Das wäre in etwa genau so, als wenn mein Sohn bestimmte Mitschüler auslachen würde, weil sie langsamer denken. Und beim Elterngespräch dann meine Antwort wäre: „Sie wissen aber schon, was für einen unselbständigen Idioten Sie da heranziehen?“
Wann werden wir es in diesem Land endlich einmal schaffen, Menschen nicht mehr mit Gewalt in Normen zu pressen, sondern stattdessen individuell zu fördern?
Natürlich brauchen Kinder Sport und Bewegung. Aber kann er denn nicht wenigstens thematisch ein bisschen besser nach Typen gegliedert werden? Beispielsweise Fahrrad und Yoga als Alternativen zur Verfügung stehen? So könnten die Fußballer weiter fröhlich kicken, die Athleten stolz über Böcke und Balken springen und alle weniger geschickten Kinder gemeinsam eine eigene Sportklasse mit anderen Schwerpunkten belegen, weil es personaltechnisch natürlich komplizierter würde.
Lösungen wären dort zu finden, wo das Interesse eine Wahrnehmung erhielte.
Nachtrag:
Mittlerweile kam der ärztliche Rückruf inkl. Verweigerung:
„nach Rücksprache mit Dr. … können wir Ihrem Sohn dieses Attest nicht ausstellen. Wir sind beide der Meinung, dass Sie Ihrem Kind damit keinen Gefallen tun.“ Keinerlei Interesse an meinen Schilderungen, wurde ich behandelt wie der letzte Vollidiot.

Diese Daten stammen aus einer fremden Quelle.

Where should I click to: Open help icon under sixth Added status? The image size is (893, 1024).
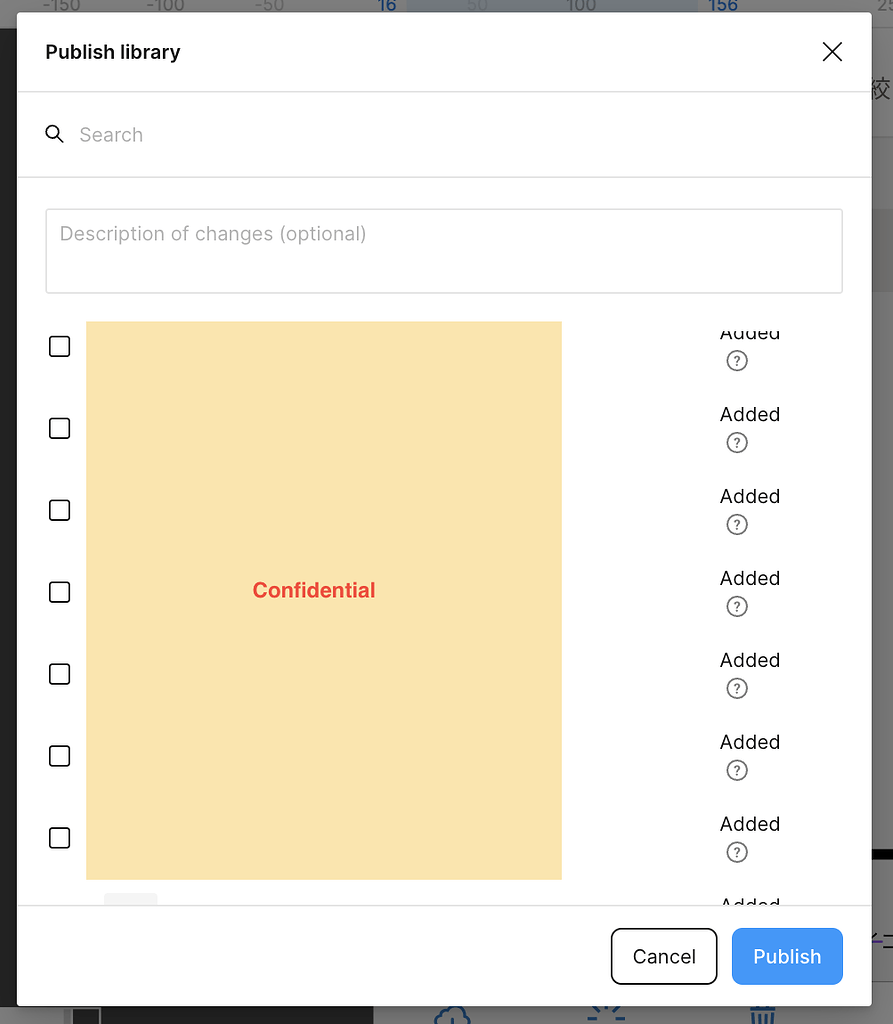pos(737,771)
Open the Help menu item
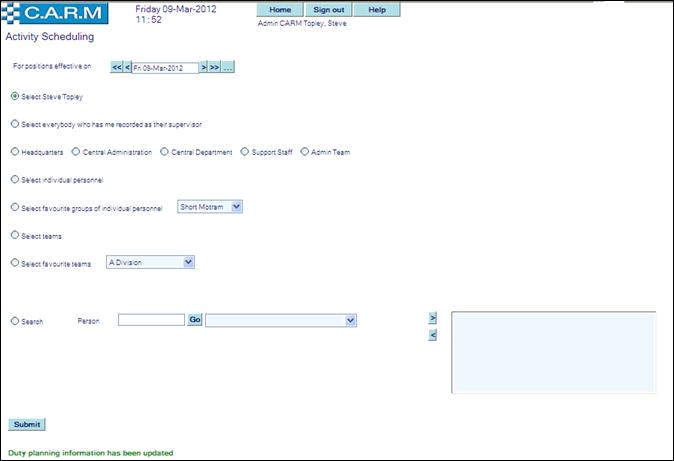 pos(377,9)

Das sind dann die Momente, in denen mir nichts mehr einfällt und ich irgendwann auflege (Stresstyp: Flucht).
Nun muss mein Sohn dorthin und hat eine schlimmere Hölle zu durchleben als ich damals. Denn im Gegensatz zu mir, wird von ihm als Jungen noch wesentlich mehr an Sportlichkeit erwartet. Klar wird er das packen. Denn Gott sei dank habe ich sehr starke Kinder. Menschen die uns kennen (jenseits von Gerüchteküchen und Märchen!), bewundern genau das. Für mich ist es ein weiteres Zeichen dessen, was in diesem Land zunehmend schief läuft. Uns Eltern werden immer mehr Entscheidungskompetenzen aberkannt, während wir bitteschön jedoch alle Systemfehler auszubaden haben.

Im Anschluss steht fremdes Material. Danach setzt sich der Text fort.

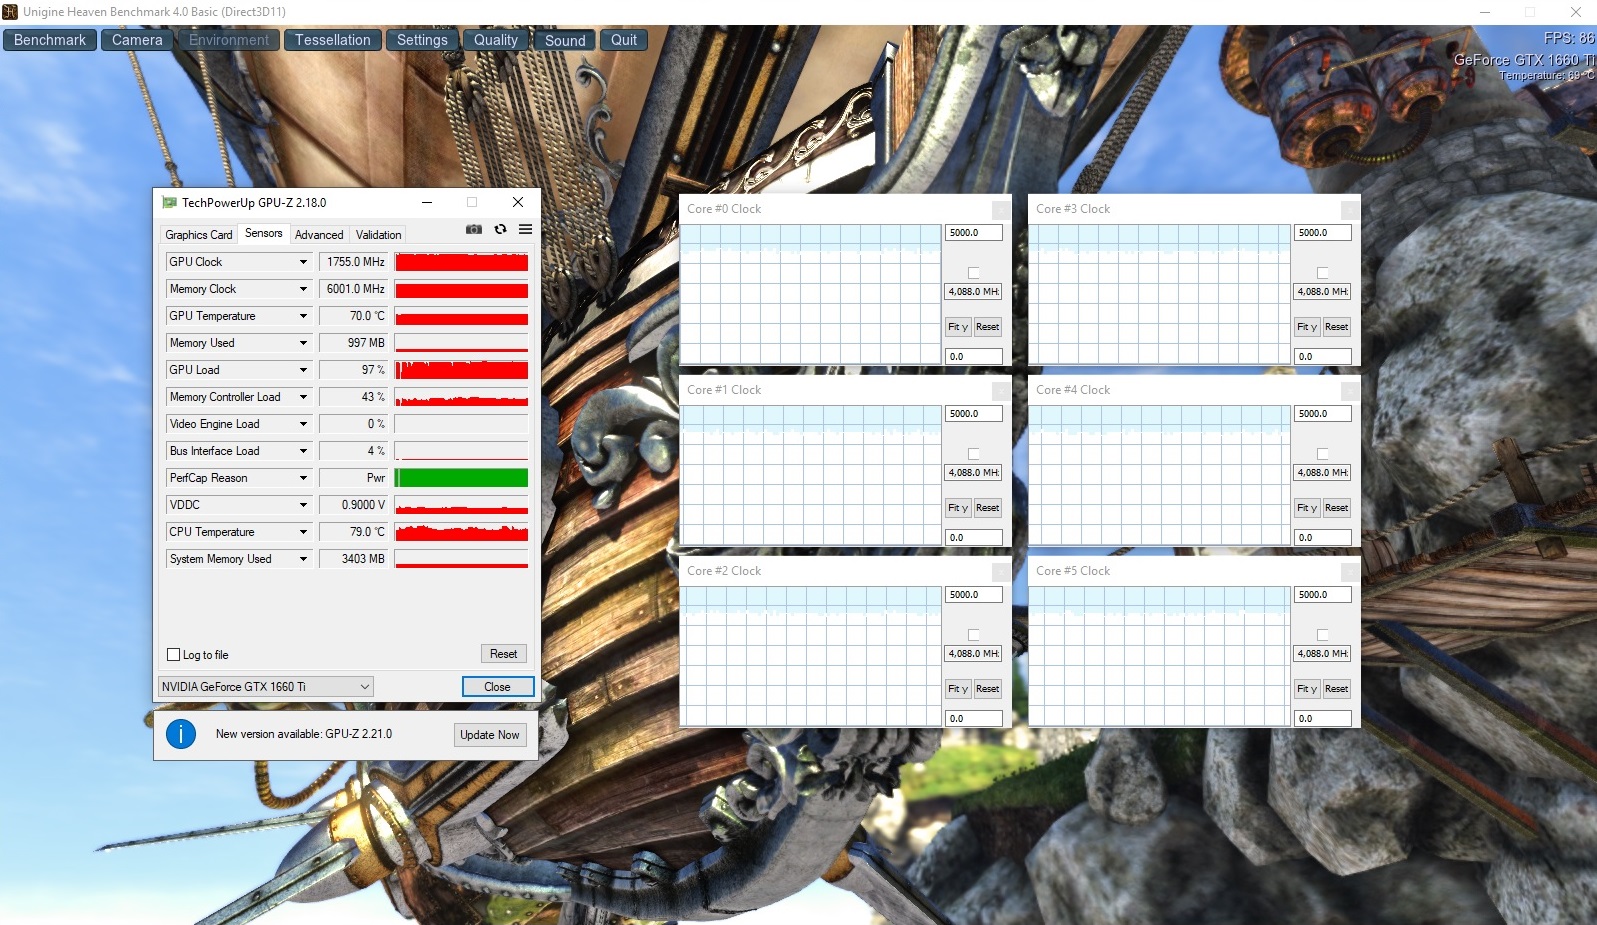Image resolution: width=1597 pixels, height=925 pixels.
Task: Open the GPU-Z hamburger menu icon
Action: point(525,230)
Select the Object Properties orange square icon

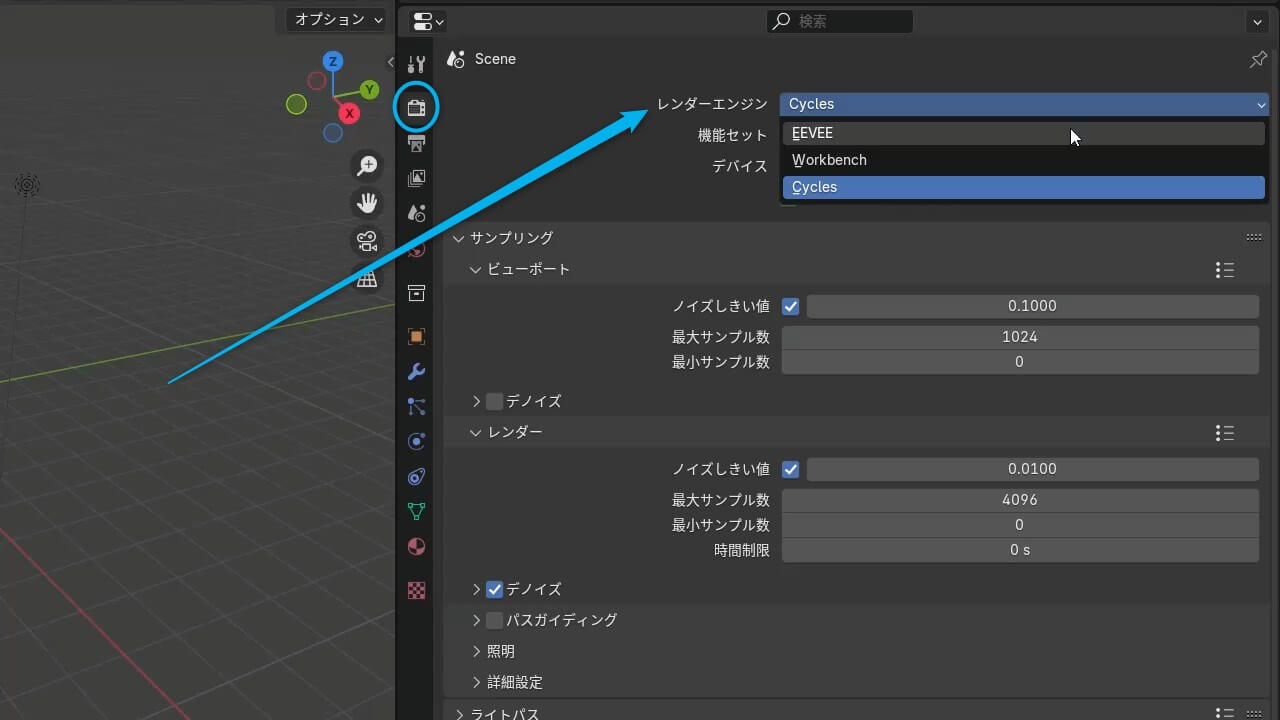point(417,336)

Textquelle & Copyright: Tanja. Trotzdem – Teilen gern, wenn Du unsere Welt auch gern aktiv umgestalten möchtest. Bildquelle: Pixabay Ballspiel – Gymnastik
Tanja Schillmaier ist Autorin und systemische Coachin mit einer Leidenschaft für hilfreiche psychologische Methoden, die sie in ihren Büchern mit tiefen persönlichen Einsichten kombiniert. Sie unterstützt ihre Leser darin, Herausforderungen des Alltags zu meistern, indem sie komplexe Themen auf verständliche Weise vermittelt und Werkzeuge zur Selbstreflexion bietet. Mit ihrer eigenen wachsenden Powerquickie-Buchreihe und weiteren Ratgebern, wie dem Buch ‚Zuckerteufel – Glücklich leben trotz ADHS‘, schafft sie inspirierende Ressourcen für Menschen, die Probleme zu bewältigen haben und nach mehr Leichtigkeit und Balance suchen.

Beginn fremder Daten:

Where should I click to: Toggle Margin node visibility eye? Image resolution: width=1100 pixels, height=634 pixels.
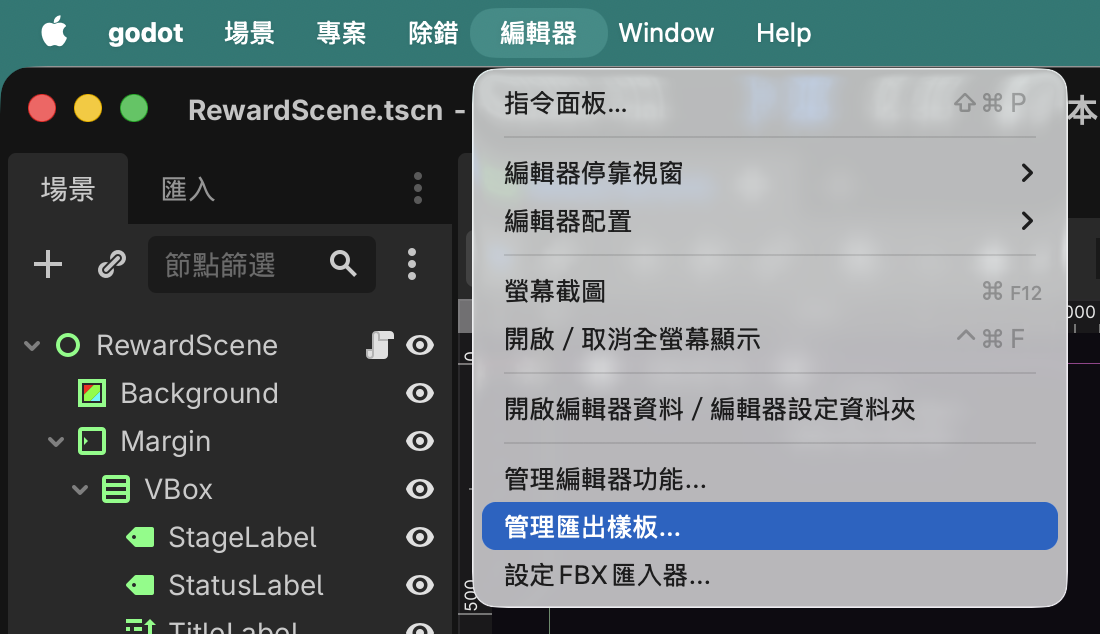pos(420,441)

Dem kann ich nur zustimmen. Ich bin selbst Schülerin und habe so meine Probleme mit dem Sport, was einen anderen Hintergrund hat. Jetzt sollen wir als Schulnote vor der ganzen Klasse ein Workout vorführen und wer keine Kraft in den Armen hat und „zusammenbricht“ bekommt dann eben eine schlechtere Note als die „Spitzensportler“ die alle 10 Liegestütze hinbekommen… einfach nur traurig.
Guten Morgen meine Liebe,
das ist schon hart. Ich finde es in Ordnung, wenn sich gute Sportler untereinander messen können. Aber alle anderen sollten meiner Meinung nach die Chance haben, selbst auszuwählen, ob sie diese Art von Leistungsmessung – auch das Vormachen vor allen Anderen – mitmachen.
Ich drücke dir die Daumen, dass du diese Herausforderung gut gelöst bekommst (auf welche Weise auch immer). Deinem Schreibstil nach, schätze ich dich als starken Charakter ;-). Manche wissen das von sich selbst ja noch gar nicht; deshalb hatte ich das Bedürfnis diese Vermutung zu äußern :o).
Lieben Dank für den persönlichen Einblick und ein wunderschönes Wochenende.